本文抜粋:
****

事例紹介

工場移転に伴うDX実現のための体制整備へ

提供:いきや食品株式会社

生産性向上をめざし、新工場への移転を目指した取り組みを実施する中で、今回の支援へ参加された いきや食品株式会社様では、DXに向けた社内体制の整備やDX認定取得に向けた取り組みを実施しました。

今回の支援事業へ参加するきっかけとなった点や決め手は何ですか

これまでも旧工場では生産性の向上に向けて機能ごとに多くのシステムの導入等を行っていました。今回はこの生産量をより多くするための取り組みとして、新工場への移転を計画しており、移転を目指す中で社内の体制整備やデジタルを活かした取り組みとしてDXへ取り組もうと考えていました。そんな中で、相談等で定期的にお世話になっていた唐津市のイノベーションセンターから今回の支援事業への案内があり、今回の参加を決めました。

支援の内容について

今回の支援でDXに向けて取り組んだことは主に3つです
まずは社内の体制や業務フローやシステム相関図の作成です。
実際に生産性向上を高めるための工場移転計画されていたということもあり、経営計画の作成等はある状態かつ、これまでにも社内にてデジタルツールやシステムを取り入れた取り組みは実施してきている状態であり、「社内にてどのような業務があり、どのようなシステムやツールを使っているのか」「どのような業務に作業時間を要しているのか」「優先して解決するべき課題は何なのか」といった内容を可視化していく必要がありました。

次に実際のシステムやデータの活用に向けた取り組みを実施しました。
データの活用について調査をした結果、社内での過去受注に関しての実績データがうまく活用されておらず、失注等がある状況がみられました。そのため、今回の取り組みでは過去データを活用し、失注を減らすとりくみを実施しました。これにより、売上高を現時点でも1億円以上伸ばすことに成功しました。
また、システム面での相関図を作成し、実際の活用しているもののそれぞれの現状の運用に関して可視化を実施したことで見えてきたことで会計ソフト等のAPI連携やシステムが相互に活用できる環境の構築に向けて、アドバイスをもらい、どのような改善をしていけばよいのかを明確化して改善を検討することができました。このようなソフト面だけではなく、実際のシステム運用においてもハード面にてセキュリティリスク等が発生している状況がみられました。今回の取り組みでは、このリスクの改善を目指し、従来NASにて運用していたシステムをサーバー導入によってサーバー化する取り組みを行いました。これによってこれまで親機PCの電源状態や作業場所といった面で制限されていた労働環境を改善し、より効率的に各システムの利用等が可能となったほか、故障での業務停止のリスクやセキュリティ面でのリスクへ対応することができました。

3つ目はDX認定取得に向けた取り組みです。

****

作業指示 A: 事例紹介の中で、可視化していく必要があった内容として「」で括って挙げられているものをすべて書き出してください。
この事例紹介と次に並ぶ行は、互いに関係のない別々の資料です。

****

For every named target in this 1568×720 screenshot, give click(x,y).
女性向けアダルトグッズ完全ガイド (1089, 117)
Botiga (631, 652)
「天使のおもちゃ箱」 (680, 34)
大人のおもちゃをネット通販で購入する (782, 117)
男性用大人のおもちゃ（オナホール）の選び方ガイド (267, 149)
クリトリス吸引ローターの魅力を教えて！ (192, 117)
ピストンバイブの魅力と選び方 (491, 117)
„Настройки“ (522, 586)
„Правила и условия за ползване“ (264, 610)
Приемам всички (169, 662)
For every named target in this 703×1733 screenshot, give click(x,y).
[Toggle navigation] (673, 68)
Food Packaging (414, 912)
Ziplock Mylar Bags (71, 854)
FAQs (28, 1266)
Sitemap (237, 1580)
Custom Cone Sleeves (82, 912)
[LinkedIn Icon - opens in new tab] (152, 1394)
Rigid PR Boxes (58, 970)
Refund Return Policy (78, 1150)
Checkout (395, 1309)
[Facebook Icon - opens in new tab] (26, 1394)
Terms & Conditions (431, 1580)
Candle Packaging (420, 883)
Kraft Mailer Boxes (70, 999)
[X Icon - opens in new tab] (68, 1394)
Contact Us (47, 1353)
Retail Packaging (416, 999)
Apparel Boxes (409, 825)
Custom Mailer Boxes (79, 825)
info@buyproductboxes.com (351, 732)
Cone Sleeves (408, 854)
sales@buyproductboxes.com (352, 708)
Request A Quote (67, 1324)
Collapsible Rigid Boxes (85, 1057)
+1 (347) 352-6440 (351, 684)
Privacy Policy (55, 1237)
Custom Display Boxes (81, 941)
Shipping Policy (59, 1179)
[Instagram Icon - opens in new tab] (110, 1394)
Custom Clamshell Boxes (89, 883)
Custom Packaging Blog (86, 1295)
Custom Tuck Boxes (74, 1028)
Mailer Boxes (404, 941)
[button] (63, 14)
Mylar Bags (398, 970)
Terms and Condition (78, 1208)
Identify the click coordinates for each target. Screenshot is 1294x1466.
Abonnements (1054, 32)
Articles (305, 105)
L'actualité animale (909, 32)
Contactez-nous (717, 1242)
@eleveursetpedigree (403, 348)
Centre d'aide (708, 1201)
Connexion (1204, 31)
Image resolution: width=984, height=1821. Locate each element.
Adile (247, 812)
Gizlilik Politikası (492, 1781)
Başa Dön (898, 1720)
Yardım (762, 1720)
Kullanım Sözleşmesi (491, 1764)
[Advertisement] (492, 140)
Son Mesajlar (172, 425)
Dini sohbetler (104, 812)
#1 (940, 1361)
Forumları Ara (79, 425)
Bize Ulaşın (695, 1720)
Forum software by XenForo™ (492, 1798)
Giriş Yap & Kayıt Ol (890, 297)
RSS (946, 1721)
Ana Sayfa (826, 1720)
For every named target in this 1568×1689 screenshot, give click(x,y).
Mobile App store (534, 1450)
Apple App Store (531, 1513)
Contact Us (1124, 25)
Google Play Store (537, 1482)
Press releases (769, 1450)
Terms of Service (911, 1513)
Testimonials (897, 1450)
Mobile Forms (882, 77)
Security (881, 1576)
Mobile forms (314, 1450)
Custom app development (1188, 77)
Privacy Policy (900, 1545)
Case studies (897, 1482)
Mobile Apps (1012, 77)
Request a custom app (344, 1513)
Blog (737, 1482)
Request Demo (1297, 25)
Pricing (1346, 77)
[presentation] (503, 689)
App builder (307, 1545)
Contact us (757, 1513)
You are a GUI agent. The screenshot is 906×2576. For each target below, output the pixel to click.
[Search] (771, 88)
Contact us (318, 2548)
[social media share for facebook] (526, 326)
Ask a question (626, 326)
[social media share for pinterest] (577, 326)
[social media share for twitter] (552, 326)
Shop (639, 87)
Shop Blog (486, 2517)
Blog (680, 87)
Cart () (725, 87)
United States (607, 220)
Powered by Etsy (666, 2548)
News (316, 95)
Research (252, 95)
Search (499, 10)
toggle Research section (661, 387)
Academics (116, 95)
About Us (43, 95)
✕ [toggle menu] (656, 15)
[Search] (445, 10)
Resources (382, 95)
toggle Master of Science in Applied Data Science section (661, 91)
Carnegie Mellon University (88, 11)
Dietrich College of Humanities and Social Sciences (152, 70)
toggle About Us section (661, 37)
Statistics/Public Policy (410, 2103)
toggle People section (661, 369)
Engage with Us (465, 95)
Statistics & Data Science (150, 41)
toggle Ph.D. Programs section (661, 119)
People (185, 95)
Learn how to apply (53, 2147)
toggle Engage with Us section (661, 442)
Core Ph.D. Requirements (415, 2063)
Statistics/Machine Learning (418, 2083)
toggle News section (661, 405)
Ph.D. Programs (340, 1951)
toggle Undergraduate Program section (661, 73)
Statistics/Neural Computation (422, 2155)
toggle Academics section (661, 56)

****

作業指示 B: データの行のうち、「Case studies (897, 1482)」を含む行から「Contact us (757, 1513)」を含む行までを、列名を「指示」と「回答」とする2列のCSVで表してください。各値は引用符で囲んだ1つのフィールドに収め、改行は空白に置き換えてください。

解答例 A:
・社内にてどのような業務があり、どのようなシステムやツールを使っているのか
・どのような業務に作業時間を要しているのか
・優先して解決するべき課題は何なのか

解答例 B:
指示,回答
"Case studies","(897, 1482)"
"Mobile Apps","(1012, 77)"
"Request a custom app","(344, 1513)"
"Blog","(737, 1482)"
"Request Demo","(1297, 25)"
"Pricing","(1346, 77)"
"[presentation]","(503, 689)"
"App builder","(307, 1545)"
"Contact us","(757, 1513)"